Assuming you have an inventory of servers and you're OK with saving the latest password to "/tmp/root.password.hostname.txt", I believe something like this will do what you're looking for:
- name: Force new root password
  user:
    name: root
    password: "{{ lookup('password', '/tmp/root.password.{{ inventory_hostname }}.txt length=60 chars=ascii_letters,digits,punctuation') | password_hash('sha512', 1000000 | random(seed=inventory_hostname) | string ) }}"
    update_password: always

This will generate a random password of ASCII letters, digits and punctuation, the password will be 60 characters long, and the plain-text of it will be stored in /tmp/root.password.{hostname}.txt for each system.
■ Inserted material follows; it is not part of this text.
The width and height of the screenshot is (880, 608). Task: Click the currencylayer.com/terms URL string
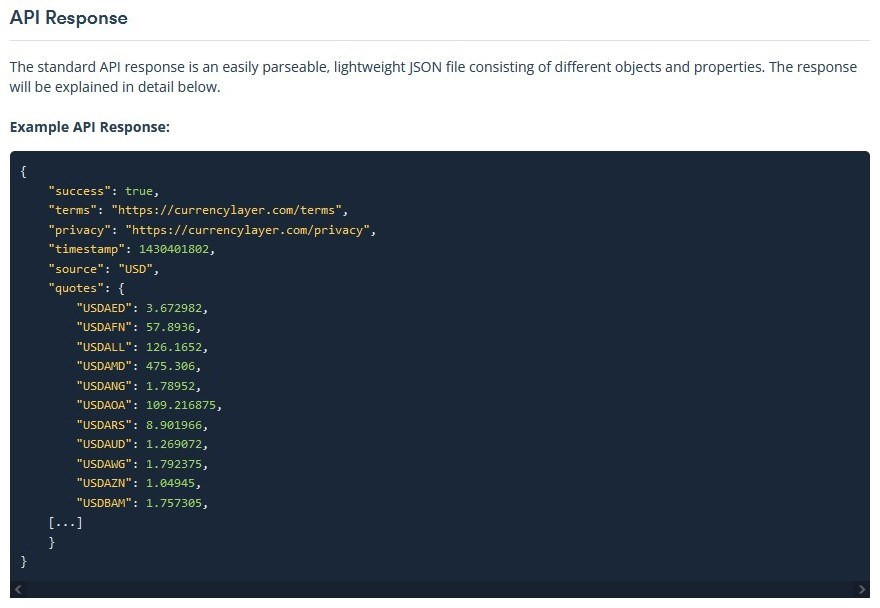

The "password_hash()" modifier on the "password:" line hashes the password so the "user:" module can use it.  It also assumes that the system getting the new password can handle SHA512 passwords.  It also uses the "inventory_hostname" to ensure that the hashed password is idempotent between runs. The "1000000|...|string" uses the name of the system being worked on as a random seed and picks a pseudo-random value to use for the password hash.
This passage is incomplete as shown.